Input cannot get gradient in pytorch 0.4

I come across some issues with getting the gradient with respect to the input in pytorch 0.4. In older version I would do something as in this post

but in pytorch0.4, since variable is deprecated, the following code will not work.

In [1]: import torch

In [2]: inp = torch.rand(3, requires_grad=True).to(0)

In [3]: l = torch.nn.Linear(3,4).to(0)

In [4]: o = l(inp)

In [5]: o.backward(torch.ones_like(o).to(0))

In [6]: list(l.parameters())[0].grad
Out[6]: 
tensor([[ 0.0948,  0.7947,  0.0521],
        [ 0.0948,  0.7947,  0.0521],
        [ 0.0948,  0.7947,  0.0521],
        [ 0.0948,  0.7947,  0.0521]], device='cuda:0')

In [7]: inp.grad

In [8]: 

However, the following code will work and I am confused, has anyone got an answer to this behavior in pytorch0.4?

In [1]: import torch

In [2]: inp = torch.rand(3, requires_grad=True)

In [3]: l = torch.nn.Linear(3,4).to(0)

In [4]: o = l(inp.to(0))

In [5]: o.backward(torch.ones_like(o).to(0))

In [6]: inp.grad
Out[6]: tensor([-0.7010, -0.2453, -1.1455])

Here is your problem.

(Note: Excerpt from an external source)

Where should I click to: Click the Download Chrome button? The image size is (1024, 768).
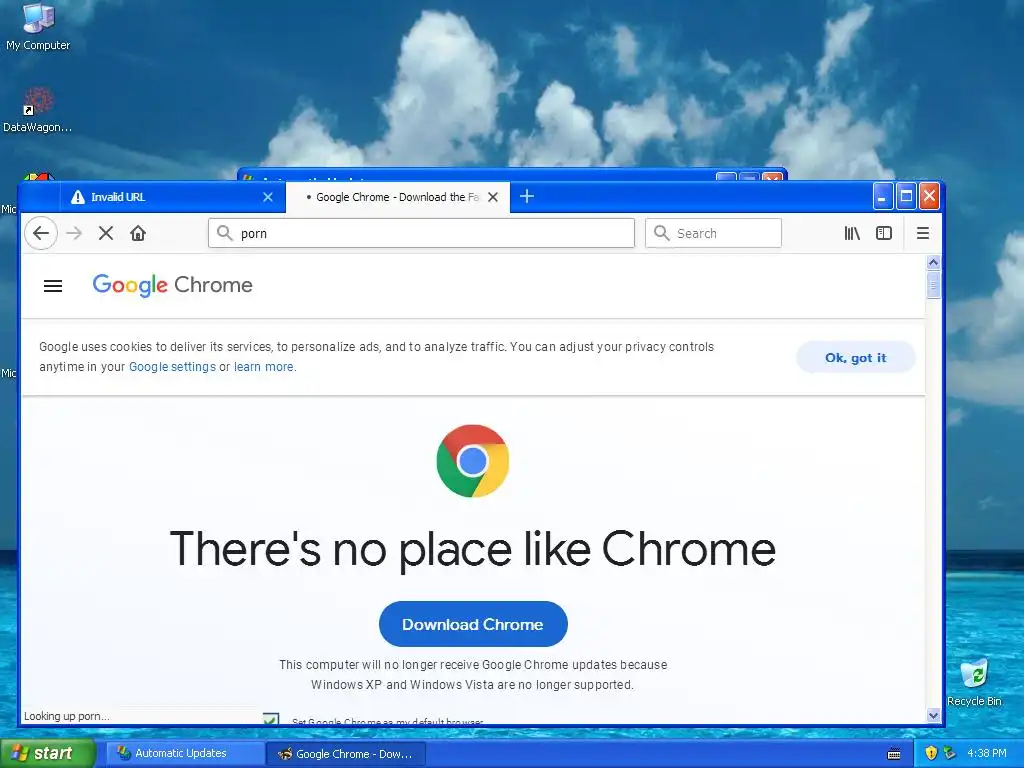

Your graph of the 1st example is

rand_result[leaf, requires_grad=True] ==> inp[intermediate result from rand_result.to()] ==> ...

And intermediate result do not keep gradient by default.

You should instead do

device = torch.device('cuda')
inp = torch.rand(3, device=device, requires_grad=True)
1 Like

Thanks for your prompt help @SimonW , can you elaborate a bit about this, i don’t quite understand what it means:

rand_result[leaf, requires_grad=True] ==> inp[intermediate result from rand_result.to()] ==> ...

I guess what you mean is in the first example, torch.rand() returns a leaf, after to(), inp is an intermediate. Seems similar to Variable(Tensor, requires_grad=True).cuda().

yes your understanding is correct.